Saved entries
⟨

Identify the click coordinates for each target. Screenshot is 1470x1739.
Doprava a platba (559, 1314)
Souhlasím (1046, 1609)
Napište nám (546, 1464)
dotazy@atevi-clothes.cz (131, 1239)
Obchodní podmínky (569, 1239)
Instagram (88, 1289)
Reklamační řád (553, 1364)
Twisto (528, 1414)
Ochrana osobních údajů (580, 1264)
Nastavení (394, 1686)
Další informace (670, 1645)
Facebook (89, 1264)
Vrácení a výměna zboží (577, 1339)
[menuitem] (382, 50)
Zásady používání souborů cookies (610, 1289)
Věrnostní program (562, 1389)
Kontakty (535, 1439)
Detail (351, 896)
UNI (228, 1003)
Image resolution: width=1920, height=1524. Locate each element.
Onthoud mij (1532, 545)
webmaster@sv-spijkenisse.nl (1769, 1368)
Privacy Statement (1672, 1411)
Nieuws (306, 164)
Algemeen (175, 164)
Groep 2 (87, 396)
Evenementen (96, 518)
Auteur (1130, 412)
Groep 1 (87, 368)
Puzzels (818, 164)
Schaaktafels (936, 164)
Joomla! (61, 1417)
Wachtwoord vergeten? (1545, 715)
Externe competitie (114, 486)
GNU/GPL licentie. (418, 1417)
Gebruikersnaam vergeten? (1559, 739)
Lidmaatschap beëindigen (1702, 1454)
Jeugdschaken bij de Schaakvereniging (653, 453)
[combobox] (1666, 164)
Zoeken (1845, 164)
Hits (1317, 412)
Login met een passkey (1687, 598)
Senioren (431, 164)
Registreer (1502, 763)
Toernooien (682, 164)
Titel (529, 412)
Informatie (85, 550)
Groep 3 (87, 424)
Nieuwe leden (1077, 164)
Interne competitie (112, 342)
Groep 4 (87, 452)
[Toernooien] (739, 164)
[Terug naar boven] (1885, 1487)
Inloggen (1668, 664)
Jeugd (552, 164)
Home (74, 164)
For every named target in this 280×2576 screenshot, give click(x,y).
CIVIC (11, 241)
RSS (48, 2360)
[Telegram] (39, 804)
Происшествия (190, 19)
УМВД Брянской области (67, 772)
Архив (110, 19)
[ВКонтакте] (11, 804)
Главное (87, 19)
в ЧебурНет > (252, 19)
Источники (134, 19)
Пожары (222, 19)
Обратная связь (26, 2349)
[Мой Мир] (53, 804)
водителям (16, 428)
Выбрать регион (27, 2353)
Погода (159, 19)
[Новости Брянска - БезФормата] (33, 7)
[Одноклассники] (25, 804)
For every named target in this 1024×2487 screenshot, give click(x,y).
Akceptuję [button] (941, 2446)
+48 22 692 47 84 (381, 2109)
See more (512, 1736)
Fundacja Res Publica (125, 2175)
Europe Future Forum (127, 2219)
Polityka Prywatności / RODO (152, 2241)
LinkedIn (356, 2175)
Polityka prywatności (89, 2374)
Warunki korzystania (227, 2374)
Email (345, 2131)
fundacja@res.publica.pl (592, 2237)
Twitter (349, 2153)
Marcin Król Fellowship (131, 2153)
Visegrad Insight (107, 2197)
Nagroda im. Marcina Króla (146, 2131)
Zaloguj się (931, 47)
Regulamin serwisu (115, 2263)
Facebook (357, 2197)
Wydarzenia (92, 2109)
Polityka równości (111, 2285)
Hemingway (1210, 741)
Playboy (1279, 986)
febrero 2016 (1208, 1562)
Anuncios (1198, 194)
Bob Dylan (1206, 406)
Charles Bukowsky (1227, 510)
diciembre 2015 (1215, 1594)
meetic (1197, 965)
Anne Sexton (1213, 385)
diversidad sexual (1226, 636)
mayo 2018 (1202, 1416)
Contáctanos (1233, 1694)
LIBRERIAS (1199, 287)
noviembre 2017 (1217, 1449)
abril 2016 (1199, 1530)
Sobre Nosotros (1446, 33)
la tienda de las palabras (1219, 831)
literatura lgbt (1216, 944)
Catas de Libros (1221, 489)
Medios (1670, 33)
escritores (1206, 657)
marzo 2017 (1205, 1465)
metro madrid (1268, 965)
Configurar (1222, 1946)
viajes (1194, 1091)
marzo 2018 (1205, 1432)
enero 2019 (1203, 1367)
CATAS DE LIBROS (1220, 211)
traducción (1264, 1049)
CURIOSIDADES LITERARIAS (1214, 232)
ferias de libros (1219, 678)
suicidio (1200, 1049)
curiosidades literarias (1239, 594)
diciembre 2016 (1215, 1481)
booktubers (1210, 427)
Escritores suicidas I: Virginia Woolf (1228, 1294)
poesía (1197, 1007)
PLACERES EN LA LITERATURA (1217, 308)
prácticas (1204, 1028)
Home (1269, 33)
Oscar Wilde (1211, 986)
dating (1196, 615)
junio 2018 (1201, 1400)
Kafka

⟩

» **About this exercise**
If a line in the entries above has the word "Polityka", copy it.

» **Exercise output**
Polityka Prywatności / RODO (152, 2241)
Polityka prywatności (89, 2374)
Polityka równości (111, 2285)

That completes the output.